> **Your task**:
Write out the data once more, exactly as it reads.

-- Opening Marker --

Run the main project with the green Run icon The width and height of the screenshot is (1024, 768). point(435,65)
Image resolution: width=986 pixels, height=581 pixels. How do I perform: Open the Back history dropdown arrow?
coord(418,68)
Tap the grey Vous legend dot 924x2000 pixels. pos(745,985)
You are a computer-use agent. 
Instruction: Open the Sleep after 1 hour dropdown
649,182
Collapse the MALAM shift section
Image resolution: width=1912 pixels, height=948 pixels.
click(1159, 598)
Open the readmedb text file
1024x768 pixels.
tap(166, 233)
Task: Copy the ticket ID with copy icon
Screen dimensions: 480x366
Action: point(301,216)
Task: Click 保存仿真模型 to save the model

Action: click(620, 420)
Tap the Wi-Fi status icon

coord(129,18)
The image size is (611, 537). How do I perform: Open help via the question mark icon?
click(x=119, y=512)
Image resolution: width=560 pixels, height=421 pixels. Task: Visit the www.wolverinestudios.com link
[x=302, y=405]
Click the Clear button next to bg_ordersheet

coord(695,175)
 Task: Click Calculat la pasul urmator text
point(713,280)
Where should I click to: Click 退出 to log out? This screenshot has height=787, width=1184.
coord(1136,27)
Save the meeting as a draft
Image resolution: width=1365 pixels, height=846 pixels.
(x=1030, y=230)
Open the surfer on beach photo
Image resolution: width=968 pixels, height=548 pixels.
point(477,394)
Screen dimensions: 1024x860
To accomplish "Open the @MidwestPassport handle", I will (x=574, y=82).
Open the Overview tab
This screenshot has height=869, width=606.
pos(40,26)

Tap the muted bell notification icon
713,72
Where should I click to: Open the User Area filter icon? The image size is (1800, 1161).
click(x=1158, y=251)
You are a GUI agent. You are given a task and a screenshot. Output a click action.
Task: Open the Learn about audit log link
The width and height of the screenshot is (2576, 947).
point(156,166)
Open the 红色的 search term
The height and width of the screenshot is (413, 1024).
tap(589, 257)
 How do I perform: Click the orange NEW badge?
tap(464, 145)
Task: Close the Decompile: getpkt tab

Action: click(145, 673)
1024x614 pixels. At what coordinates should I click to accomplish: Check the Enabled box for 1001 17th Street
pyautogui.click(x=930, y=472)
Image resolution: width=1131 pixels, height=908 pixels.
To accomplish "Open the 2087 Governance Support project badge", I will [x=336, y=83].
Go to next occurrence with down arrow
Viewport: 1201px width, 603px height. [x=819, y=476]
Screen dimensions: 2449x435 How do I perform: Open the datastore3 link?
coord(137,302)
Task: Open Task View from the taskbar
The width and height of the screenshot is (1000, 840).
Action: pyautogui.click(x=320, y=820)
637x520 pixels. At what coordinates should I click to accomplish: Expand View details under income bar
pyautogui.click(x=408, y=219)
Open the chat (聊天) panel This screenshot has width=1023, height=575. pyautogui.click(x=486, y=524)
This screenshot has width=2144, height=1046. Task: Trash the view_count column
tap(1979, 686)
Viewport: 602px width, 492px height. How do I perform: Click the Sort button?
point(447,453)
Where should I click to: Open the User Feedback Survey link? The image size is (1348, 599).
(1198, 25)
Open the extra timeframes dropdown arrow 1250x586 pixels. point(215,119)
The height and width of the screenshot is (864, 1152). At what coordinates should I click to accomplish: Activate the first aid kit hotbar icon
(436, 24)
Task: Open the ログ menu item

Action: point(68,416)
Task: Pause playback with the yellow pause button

-- Closing Marker --

> **Exercise solution**:
Run the main project with the green Run icon The width and height of the screenshot is (1024, 768). point(435,65)
Image resolution: width=986 pixels, height=581 pixels. How do I perform: Open the Back history dropdown arrow?
coord(418,68)
Tap the grey Vous legend dot 924x2000 pixels. pos(745,985)
You are a computer-use agent. 
Instruction: Open the Sleep after 1 hour dropdown
649,182
Collapse the MALAM shift section
Image resolution: width=1912 pixels, height=948 pixels.
click(1159, 598)
Open the readmedb text file
1024x768 pixels.
tap(166, 233)
Task: Copy the ticket ID with copy icon
Screen dimensions: 480x366
Action: point(301,216)
Task: Click 保存仿真模型 to save the model

Action: click(620, 420)
Tap the Wi-Fi status icon

coord(129,18)
The image size is (611, 537). How do I perform: Open help via the question mark icon?
click(x=119, y=512)
Image resolution: width=560 pixels, height=421 pixels. Task: Visit the www.wolverinestudios.com link
[x=302, y=405]
Click the Clear button next to bg_ordersheet

coord(695,175)
 Task: Click Calculat la pasul urmator text
point(713,280)
Where should I click to: Click 退出 to log out? This screenshot has height=787, width=1184.
coord(1136,27)
Save the meeting as a draft
Image resolution: width=1365 pixels, height=846 pixels.
(x=1030, y=230)
Open the surfer on beach photo
Image resolution: width=968 pixels, height=548 pixels.
point(477,394)
Screen dimensions: 1024x860
To accomplish "Open the @MidwestPassport handle", I will (x=574, y=82).
Open the Overview tab
This screenshot has height=869, width=606.
pos(40,26)

Tap the muted bell notification icon
713,72
Where should I click to: Open the User Area filter icon? The image size is (1800, 1161).
click(x=1158, y=251)
You are a GUI agent. You are given a task and a screenshot. Output a click action.
Task: Open the Learn about audit log link
The width and height of the screenshot is (2576, 947).
point(156,166)
Open the 红色的 search term
The height and width of the screenshot is (413, 1024).
tap(589, 257)
 How do I perform: Click the orange NEW badge?
tap(464, 145)
Task: Close the Decompile: getpkt tab

Action: click(145, 673)
1024x614 pixels. At what coordinates should I click to accomplish: Check the Enabled box for 1001 17th Street
pyautogui.click(x=930, y=472)
Image resolution: width=1131 pixels, height=908 pixels.
To accomplish "Open the 2087 Governance Support project badge", I will [x=336, y=83].
Go to next occurrence with down arrow
Viewport: 1201px width, 603px height. [x=819, y=476]
Screen dimensions: 2449x435 How do I perform: Open the datastore3 link?
coord(137,302)
Task: Open Task View from the taskbar
The width and height of the screenshot is (1000, 840).
Action: pyautogui.click(x=320, y=820)
637x520 pixels. At what coordinates should I click to accomplish: Expand View details under income bar
pyautogui.click(x=408, y=219)
Open the chat (聊天) panel This screenshot has width=1023, height=575. pyautogui.click(x=486, y=524)
This screenshot has width=2144, height=1046. Task: Trash the view_count column
tap(1979, 686)
Viewport: 602px width, 492px height. How do I perform: Click the Sort button?
point(447,453)
Where should I click to: Open the User Feedback Survey link? The image size is (1348, 599).
(1198, 25)
Open the extra timeframes dropdown arrow 1250x586 pixels. point(215,119)
The height and width of the screenshot is (864, 1152). At what coordinates should I click to accomplish: Activate the first aid kit hotbar icon
(436, 24)
Task: Open the ログ menu item

Action: point(68,416)
Task: Pause playback with the yellow pause button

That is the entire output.